Hammam Ganjali Khan

Hammam Ganjali Khan

The hammam Ganjali Khān is one of the buildings of the homonymous complex in the city of Kermān (region of the same name) which was built in the 1611 at the time of the Shāh Abbās.

This hammam, using the skill of the Iranian master painters, tilers and stuccoes in the best form of these arts, was made similar to a museum.

This historic hammam is composed of the following parts:

Portal

The portal consists of simple and blue bricks, a marble border, paintings with images of Bahram Gur, Khosrow and Shirin, kings in the act of hunting, the caravan of camels and predatory animals, the processing of muqarnas, an inscription with a poem engraved on marble and stucco decorations.

Entrance hallway and vestibule

The entrance corridor that includes an irregular corridor-obstacle to the view of the inside of the hammam and cause of the preservation of its heat, a small vestibule and a portal painted with carved sea birds.

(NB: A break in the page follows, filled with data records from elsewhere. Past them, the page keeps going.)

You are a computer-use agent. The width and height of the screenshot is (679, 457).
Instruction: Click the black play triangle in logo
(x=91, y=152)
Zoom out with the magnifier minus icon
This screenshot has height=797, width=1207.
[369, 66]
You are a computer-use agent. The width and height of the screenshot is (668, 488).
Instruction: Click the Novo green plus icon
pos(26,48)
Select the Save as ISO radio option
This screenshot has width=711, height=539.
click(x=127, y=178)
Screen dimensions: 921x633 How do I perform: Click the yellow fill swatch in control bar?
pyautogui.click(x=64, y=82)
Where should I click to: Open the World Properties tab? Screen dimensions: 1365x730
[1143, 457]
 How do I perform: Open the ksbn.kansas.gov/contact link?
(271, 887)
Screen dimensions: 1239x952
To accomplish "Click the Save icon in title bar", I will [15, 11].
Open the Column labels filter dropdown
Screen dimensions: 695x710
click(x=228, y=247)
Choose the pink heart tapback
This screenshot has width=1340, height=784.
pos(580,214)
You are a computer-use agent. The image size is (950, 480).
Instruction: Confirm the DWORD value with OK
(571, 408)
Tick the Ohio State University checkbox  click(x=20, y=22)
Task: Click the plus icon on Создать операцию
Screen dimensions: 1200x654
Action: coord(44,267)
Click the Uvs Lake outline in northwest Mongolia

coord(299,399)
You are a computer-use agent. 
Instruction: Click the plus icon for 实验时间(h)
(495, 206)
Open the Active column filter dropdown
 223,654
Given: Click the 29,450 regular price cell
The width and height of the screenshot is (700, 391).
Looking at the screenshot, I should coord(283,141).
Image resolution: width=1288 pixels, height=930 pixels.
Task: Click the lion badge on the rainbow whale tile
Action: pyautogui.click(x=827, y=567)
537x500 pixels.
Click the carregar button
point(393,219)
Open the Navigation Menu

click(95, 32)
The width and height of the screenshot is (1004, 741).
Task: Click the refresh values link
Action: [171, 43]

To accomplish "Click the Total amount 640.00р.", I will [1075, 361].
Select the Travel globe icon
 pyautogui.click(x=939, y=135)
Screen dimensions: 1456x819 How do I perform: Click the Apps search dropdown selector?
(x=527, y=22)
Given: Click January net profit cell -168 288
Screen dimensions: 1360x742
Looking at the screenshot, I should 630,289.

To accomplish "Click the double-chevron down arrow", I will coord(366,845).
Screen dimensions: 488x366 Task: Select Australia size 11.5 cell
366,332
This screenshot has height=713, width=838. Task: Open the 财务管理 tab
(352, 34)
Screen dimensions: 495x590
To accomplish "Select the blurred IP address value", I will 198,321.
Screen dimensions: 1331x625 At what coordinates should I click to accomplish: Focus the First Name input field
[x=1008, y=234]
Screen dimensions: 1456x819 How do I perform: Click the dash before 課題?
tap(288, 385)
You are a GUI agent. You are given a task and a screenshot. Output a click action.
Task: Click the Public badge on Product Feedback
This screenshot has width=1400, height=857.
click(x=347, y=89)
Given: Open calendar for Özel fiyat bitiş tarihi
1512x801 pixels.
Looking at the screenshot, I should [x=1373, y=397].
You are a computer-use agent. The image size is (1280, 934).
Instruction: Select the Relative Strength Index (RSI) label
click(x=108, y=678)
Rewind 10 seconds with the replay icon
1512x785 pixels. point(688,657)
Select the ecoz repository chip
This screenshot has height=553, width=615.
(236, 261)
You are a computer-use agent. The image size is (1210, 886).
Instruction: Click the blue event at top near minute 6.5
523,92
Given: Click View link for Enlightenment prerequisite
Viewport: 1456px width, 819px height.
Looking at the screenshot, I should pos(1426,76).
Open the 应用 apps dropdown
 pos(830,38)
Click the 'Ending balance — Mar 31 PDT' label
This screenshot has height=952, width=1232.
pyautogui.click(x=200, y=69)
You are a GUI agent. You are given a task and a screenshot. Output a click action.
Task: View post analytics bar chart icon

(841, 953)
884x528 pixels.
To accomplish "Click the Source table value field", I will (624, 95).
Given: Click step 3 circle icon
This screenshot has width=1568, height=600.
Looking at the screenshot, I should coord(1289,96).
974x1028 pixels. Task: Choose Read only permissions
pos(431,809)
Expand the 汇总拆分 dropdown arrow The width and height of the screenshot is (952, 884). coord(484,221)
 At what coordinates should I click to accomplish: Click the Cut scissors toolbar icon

Locker room and myāndar (tepidarium)

The dressing room is a large, octagonal covered room with an eight-sided basin in the center. All around there are six benches to sit and change. This space in perfect harmony has been erected on stable columns and a suitable combination of painted and colored majolica surfaces, marble stones, the sound of water and lighting have created a pleasant environment.

Each pavilion of this environment is reserved for a social level: the descendants of the Prophet, the clerics, the local lords, the nobles, the shopkeepers of the bazaar and the peasants.

In this hammam there is also an environment called myāndar (tepidarium) which is actually a small changing room that prevents the exchange of heat between the changing room and the calidarium.

Part of the tepidarium is the changing room and the other part is a six-sided environment that leads to the calidarium.

The vestibule that separates from the calidarium

The environment in between is a meandering vestibule between the dressing room and the calidarium which has arch-shaped entrances with a height of about two meters. This, which keeps the air inside the calidarium, reaches a central vestibule where on either side there are benches; this part was covered with colorful tiles with floral motifs and images of musicians.

In some sections of the vestibules there are small majolica arches with drawings of flowers, foliage and bergamot.

Calidarium and khazineh

The calidarium is rectangular in shape and has a tub of cold water with a bow similar to a tabernacle and has a nice appearance with majolica and stucco work. Also the system for creating the water canal and the fountains of the basin has been designed with such precision and without defects that it is considered among the architectural wonders of the hammam.

In this part we see a single block of stone with the thickness of 10 cm. This stone is so shiny that it transmits light into the bathroom. Here people from above this stone measured the passage of time and colloquially called it the stone of the clock of time.

The architecture of the ceiling of the boiler room corresponds to its floor and this harmony is shown to the visitor as one of the refinements of the building.

Il khazineh has three independent tanks; the central one for hot water and two other tanks for warm water. Next to this part is an octagonal environment that is known by the name of Khalvat (room reserved for authoritative characters, placed near the garmkhāneh, calidarium and equipped with a bathtub).

The heat of the hammam was procured thanks to the furnace; the whole of the corridor, the room and the copper container in the floor and under the khazineh it is called a furnace, golkhan, tyun o pātyun.

In the floor and in the middle of the khazineh a copper vessel consisting of a small cavity was used. Below it is a small room which, thanks to a corridor, leads to the outside of the hammam. A person named "tun tāb"In the periods of time set in the furnace he gave fire to firewood and shrubs so that the water inside the khazineh stay warm.

The smoke and the steam of the furnace at first passed through some interspaces of the hammam floor. These are ventilation holes under the floor of the calidarium which have different piping. The smoke and the fire, after passing through these, came out through a chimney. In fact they had the function of a radiator and let the furnace smoke pass through the holes so that the hammam floor would warm up.

Until the year XGEUM of the solar Hegira people used this public bath; in 1316 this building was restored and rebuilt and used as an anthropological museum showing wax statues of people from different places and belonging to different levels of the society of that era such as clerici, artisans, common people and so on. In addition to the statues of those who were employed in the washing, in this place are exposed containers such as basins, bowls and objects such as sheets to cover the lower body, jujube powder or ziziphus, henna, ancient trays, traditional combs, various mirrors, ancient pumice stones and objects for washing the body.